Collected data entries
********************

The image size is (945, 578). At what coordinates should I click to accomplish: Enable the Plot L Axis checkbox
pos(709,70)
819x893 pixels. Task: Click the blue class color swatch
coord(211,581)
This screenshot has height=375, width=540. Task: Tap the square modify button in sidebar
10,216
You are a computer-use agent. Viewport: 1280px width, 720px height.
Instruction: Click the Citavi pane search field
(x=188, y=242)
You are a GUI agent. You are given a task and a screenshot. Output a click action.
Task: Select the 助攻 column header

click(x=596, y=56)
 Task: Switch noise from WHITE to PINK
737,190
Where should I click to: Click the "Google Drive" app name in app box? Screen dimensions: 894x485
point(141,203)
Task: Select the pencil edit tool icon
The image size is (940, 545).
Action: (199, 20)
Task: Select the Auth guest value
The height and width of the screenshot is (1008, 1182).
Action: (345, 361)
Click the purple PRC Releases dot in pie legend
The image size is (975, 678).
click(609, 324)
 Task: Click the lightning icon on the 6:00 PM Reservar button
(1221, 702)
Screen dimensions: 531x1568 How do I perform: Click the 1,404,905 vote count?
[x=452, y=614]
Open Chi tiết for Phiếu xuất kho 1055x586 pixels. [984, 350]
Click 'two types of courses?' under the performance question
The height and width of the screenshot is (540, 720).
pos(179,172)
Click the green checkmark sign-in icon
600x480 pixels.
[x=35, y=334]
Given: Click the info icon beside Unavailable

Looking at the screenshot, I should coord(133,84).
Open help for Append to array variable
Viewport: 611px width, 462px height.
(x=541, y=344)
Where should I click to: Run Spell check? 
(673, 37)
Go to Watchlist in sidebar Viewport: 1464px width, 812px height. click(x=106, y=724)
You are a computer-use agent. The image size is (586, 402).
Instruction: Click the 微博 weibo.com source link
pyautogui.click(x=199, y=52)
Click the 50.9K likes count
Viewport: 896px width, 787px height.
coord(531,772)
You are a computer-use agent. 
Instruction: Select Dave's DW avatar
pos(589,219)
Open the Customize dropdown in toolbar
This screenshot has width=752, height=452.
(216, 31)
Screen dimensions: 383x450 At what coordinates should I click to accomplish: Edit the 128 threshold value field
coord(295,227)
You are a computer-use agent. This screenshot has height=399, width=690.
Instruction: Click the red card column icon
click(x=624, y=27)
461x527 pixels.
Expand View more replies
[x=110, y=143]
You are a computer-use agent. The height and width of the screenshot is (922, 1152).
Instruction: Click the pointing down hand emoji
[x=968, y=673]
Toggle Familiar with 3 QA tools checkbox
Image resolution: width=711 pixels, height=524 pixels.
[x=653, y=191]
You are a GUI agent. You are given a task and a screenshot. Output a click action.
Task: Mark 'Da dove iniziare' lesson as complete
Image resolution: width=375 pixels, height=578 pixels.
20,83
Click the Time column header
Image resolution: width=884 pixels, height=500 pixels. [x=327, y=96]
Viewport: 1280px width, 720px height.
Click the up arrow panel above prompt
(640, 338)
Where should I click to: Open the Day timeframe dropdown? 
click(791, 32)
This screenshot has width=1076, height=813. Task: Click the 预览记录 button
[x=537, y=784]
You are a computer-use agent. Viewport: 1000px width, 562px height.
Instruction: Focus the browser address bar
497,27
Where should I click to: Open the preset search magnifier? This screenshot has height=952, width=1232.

********************

[Exercise aim]: Of the lines above, copy each that contains "agent".

[Exercise answer]:
You are a computer-use agent. Viewport: 1280px width, 720px height.
You are a GUI agent. You are given a task and a screenshot. Output a click action.
You are a computer-use agent. The image size is (586, 402).
You are a computer-use agent. 
You are a computer-use agent. This screenshot has height=399, width=690.
You are a computer-use agent. The height and width of the screenshot is (922, 1152).
You are a GUI agent. You are given a task and a screenshot. Output a click action.
You are a computer-use agent. Viewport: 1000px width, 562px height.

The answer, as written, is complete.